====== Texto de lectura ======
Los nuevos movimientos políticos, la conciencia animalista, la desunión del sector y la impopularidad de los espectáculos callejeros, amenazan el porvenir de las corridas en vísperas de la esperada sentencia del Constitucional sobre la prohibición en Cataluña

Cayetano Rivera se encaja la montera con el trébol de cuatro hojas en la plaza de toros de Las Ventas, Madrid.
Cayetano Rivera se encaja la montera con el trébol de cuatro hojas en la plaza de toros de Las Ventas, Madrid.MARISA FLÓREZ

Pueden desaparecer las corridas de toros? ¿Se acabó la fiesta? En ausencia de una respuesta concreta e inminente, la pregunta ha ganado espacio en la sociedad española. Por la pujanza de la conciencia animalista. Por la posición abolicionista de la nueva izquierda. Por la pasividad del propio sector taurino. Por el problema de renovación generacional de los espectadores. Y por la repercusión negativa de los espectáculos populares —constituyen el 88% de los totales— en la reputación de la lidia.
====== Datos proporcionados ======
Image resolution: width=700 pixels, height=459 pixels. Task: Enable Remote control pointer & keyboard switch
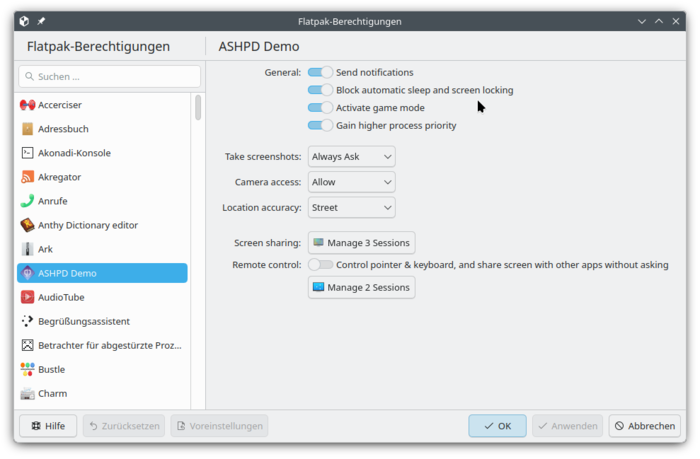[x=320, y=265]
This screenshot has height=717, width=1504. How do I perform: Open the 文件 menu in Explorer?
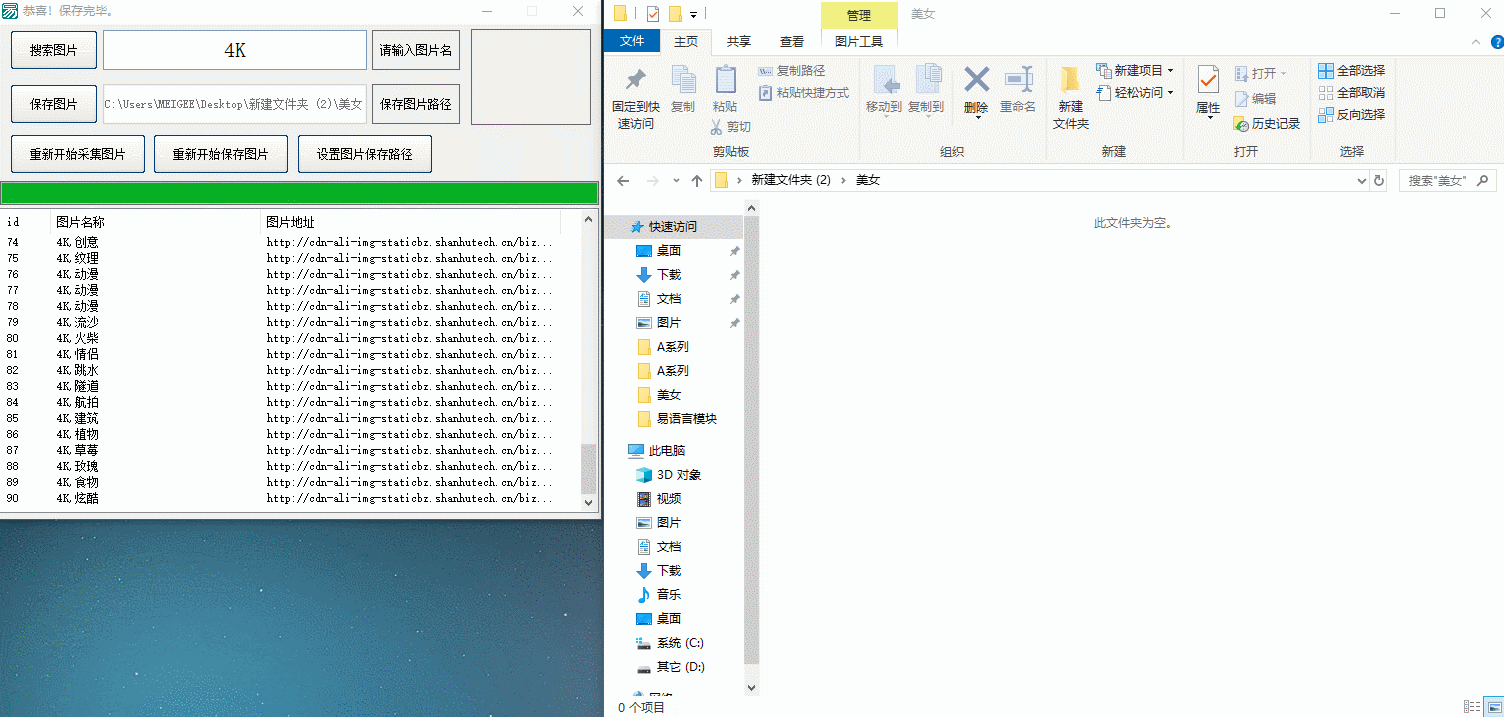[632, 41]
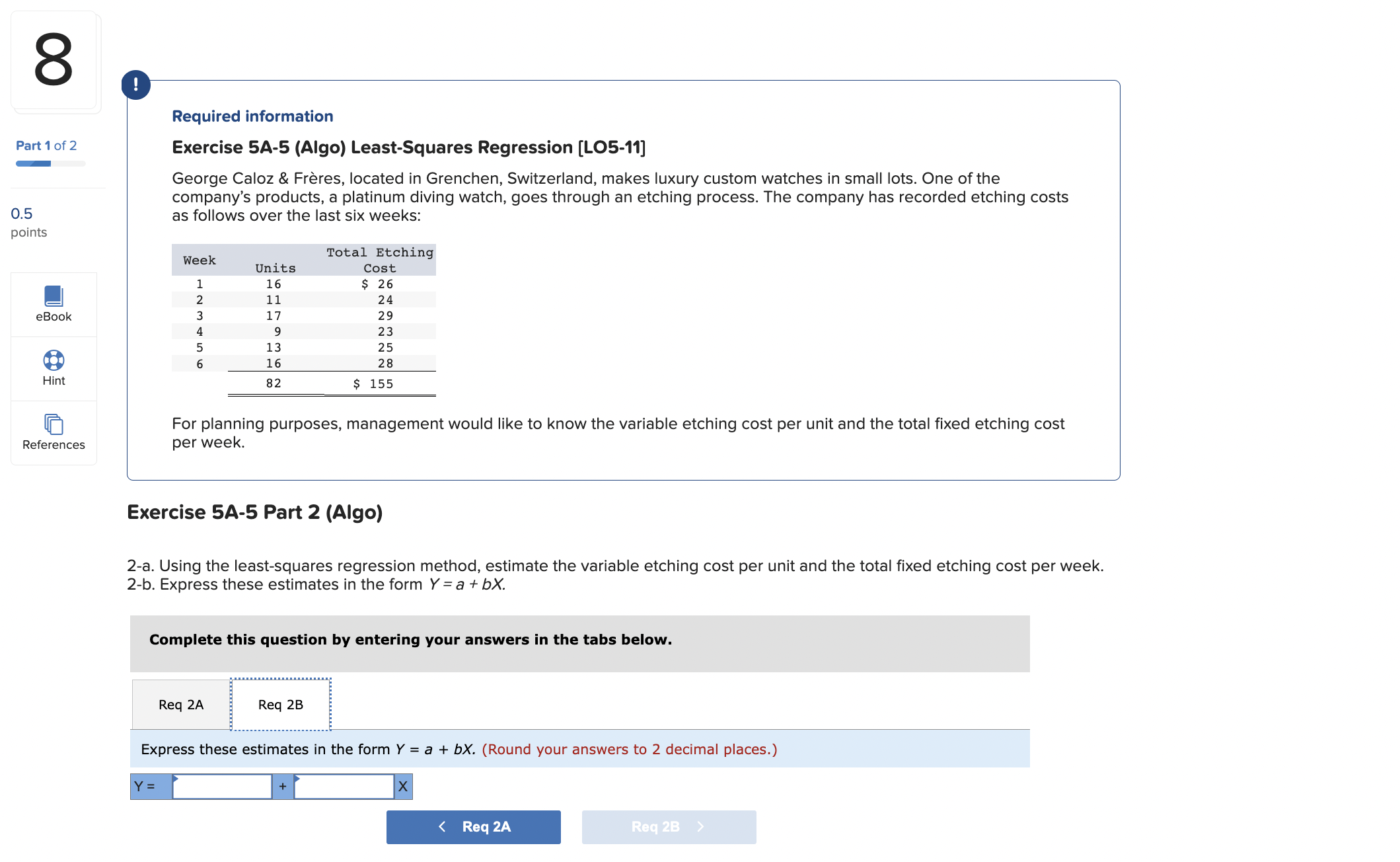Click Exercise 5A-5 Part 2 heading
Image resolution: width=1400 pixels, height=862 pixels.
pos(255,512)
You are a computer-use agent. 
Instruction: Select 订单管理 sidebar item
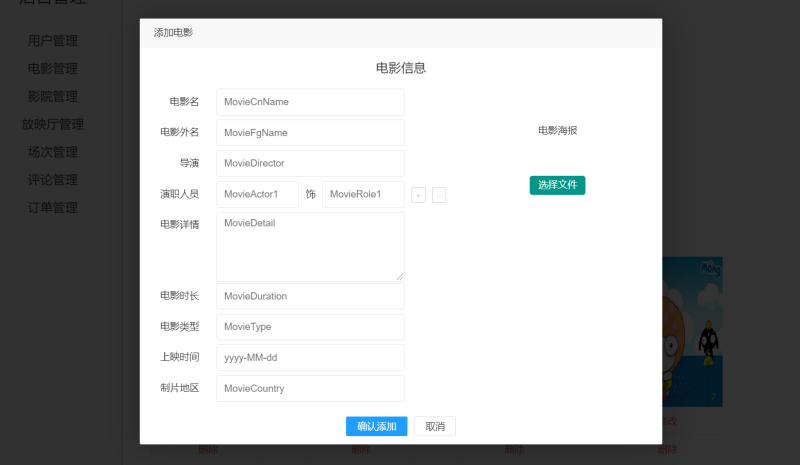[53, 208]
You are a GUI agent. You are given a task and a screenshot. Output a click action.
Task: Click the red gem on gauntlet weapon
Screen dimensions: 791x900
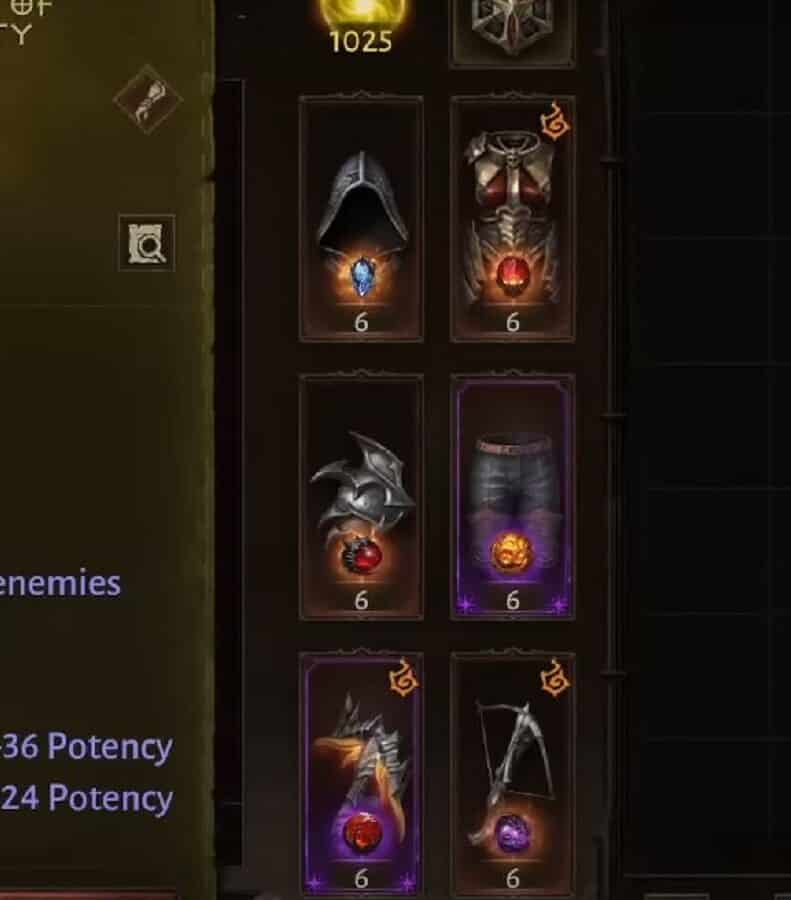(x=362, y=831)
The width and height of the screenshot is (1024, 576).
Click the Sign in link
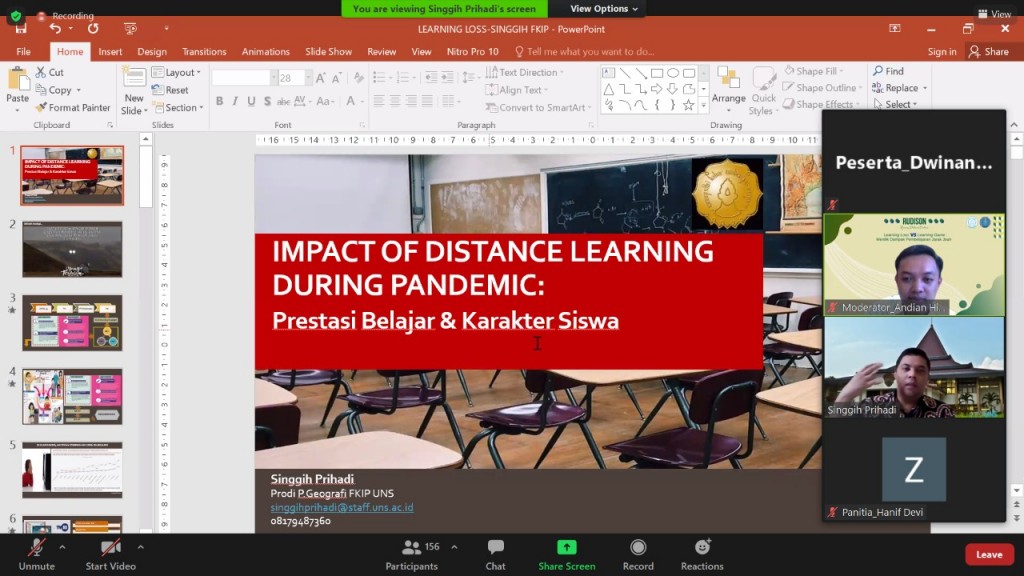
======
[Instrucciones de tareas]:
(a) Copia sin cambios el fragmento del texto sobre las corridas de toros que comienza con las palabras "Pueden desaparecer las" y acaba con "de la lidia.".
(b) Según el texto sobre las corridas de toros, ¿qué porcentaje de los espectáculos totales constituyen los espectáculos populares?
Los datos son un material aparte y no guardan relación con el texto.

[Problemas resueltos]:
(a)
Pueden desaparecer las corridas de toros? ¿Se acabó la fiesta? En ausencia de una respuesta concreta e inminente, la pregunta ha ganado espacio en la sociedad española. Por la pujanza de la conciencia animalista. Por la posición abolicionista de la nueva izquierda. Por la pasividad del propio sector taurino. Por el problema de renovación generacional de los espectadores. Y por la repercusión negativa de los espectáculos populares —constituyen el 88% de los totales— en la reputación de la lidia.

(b) El 88% de los totales.